*TASK DIRECTIONS*: Pull out of the data below the stretch of lines bounded by the one containing "The height and width of the screenshot is (601, 499)." and the one containing "Given: Select the BACKUP (I:) drive entry", both bounds included, unchanged.

Saved entries:
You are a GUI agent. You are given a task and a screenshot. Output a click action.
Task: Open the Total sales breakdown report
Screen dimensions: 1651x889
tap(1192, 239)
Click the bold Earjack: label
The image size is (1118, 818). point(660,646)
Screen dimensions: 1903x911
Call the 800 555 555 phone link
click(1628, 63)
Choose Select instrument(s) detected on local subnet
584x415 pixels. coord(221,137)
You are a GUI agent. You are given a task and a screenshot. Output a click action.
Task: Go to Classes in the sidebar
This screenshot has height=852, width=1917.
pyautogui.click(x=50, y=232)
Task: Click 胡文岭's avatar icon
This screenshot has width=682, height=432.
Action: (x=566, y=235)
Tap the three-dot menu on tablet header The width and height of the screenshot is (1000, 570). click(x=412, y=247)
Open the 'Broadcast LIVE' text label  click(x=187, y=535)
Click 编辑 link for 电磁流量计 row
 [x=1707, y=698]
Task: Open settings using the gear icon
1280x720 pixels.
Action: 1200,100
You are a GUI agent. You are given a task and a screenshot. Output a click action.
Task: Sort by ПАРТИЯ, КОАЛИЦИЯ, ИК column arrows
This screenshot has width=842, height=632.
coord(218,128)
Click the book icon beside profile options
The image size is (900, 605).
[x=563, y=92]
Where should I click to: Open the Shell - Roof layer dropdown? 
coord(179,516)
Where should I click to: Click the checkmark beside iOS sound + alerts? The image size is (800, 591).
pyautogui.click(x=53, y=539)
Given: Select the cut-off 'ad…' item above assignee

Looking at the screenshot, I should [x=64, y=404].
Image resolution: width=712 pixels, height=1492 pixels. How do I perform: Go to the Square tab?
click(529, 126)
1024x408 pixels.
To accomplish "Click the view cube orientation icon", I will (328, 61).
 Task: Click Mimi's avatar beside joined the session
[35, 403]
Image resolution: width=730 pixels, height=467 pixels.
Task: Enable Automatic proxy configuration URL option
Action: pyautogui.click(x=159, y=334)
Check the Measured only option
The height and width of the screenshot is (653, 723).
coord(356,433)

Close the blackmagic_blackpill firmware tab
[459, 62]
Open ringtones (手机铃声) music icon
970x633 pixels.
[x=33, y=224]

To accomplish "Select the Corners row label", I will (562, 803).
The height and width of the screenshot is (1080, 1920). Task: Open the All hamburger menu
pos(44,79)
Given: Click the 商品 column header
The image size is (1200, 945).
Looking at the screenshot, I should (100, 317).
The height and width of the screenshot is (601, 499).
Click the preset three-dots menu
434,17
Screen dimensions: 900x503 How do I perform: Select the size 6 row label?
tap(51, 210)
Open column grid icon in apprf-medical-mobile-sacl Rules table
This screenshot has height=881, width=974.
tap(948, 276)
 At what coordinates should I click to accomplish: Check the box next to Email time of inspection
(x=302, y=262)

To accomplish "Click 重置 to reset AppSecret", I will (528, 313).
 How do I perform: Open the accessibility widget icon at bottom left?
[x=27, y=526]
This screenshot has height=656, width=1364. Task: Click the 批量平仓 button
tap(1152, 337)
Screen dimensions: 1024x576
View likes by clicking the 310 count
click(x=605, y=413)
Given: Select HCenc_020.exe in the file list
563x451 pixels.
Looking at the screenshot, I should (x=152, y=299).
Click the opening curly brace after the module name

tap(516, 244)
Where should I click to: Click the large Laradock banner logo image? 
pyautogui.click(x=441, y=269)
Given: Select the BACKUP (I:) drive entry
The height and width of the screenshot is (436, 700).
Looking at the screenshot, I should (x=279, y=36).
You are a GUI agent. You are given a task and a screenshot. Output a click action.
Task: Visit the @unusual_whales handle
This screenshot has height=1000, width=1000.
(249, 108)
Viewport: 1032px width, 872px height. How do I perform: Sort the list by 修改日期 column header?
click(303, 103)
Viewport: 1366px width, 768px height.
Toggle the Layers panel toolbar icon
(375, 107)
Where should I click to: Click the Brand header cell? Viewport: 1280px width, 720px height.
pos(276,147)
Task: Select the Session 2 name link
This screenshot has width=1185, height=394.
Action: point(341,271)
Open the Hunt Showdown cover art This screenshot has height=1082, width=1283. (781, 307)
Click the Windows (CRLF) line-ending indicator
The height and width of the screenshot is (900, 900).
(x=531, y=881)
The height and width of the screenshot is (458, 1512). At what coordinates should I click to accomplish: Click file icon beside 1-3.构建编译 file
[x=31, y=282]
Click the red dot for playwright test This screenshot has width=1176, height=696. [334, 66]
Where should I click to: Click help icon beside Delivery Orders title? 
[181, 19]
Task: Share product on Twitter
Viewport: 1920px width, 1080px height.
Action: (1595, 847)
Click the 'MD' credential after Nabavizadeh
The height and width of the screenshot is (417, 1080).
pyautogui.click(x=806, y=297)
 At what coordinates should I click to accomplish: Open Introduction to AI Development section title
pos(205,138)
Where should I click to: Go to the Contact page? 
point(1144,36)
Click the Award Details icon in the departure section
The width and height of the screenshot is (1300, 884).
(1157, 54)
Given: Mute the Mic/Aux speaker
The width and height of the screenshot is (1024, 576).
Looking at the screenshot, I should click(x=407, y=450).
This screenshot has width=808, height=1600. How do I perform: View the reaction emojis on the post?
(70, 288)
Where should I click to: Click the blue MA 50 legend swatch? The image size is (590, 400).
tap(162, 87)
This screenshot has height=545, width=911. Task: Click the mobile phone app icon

*WRITTEN RESPONSE*:
The height and width of the screenshot is (601, 499).
Click the preset three-dots menu
434,17
Screen dimensions: 900x503 How do I perform: Select the size 6 row label?
tap(51, 210)
Open column grid icon in apprf-medical-mobile-sacl Rules table
This screenshot has height=881, width=974.
tap(948, 276)
 At what coordinates should I click to accomplish: Check the box next to Email time of inspection
(x=302, y=262)

To accomplish "Click 重置 to reset AppSecret", I will (528, 313).
 How do I perform: Open the accessibility widget icon at bottom left?
[x=27, y=526]
This screenshot has height=656, width=1364. Task: Click the 批量平仓 button
tap(1152, 337)
Screen dimensions: 1024x576
View likes by clicking the 310 count
click(x=605, y=413)
Given: Select HCenc_020.exe in the file list
563x451 pixels.
Looking at the screenshot, I should (x=152, y=299).
Click the opening curly brace after the module name

tap(516, 244)
Where should I click to: Click the large Laradock banner logo image? 
pyautogui.click(x=441, y=269)
Given: Select the BACKUP (I:) drive entry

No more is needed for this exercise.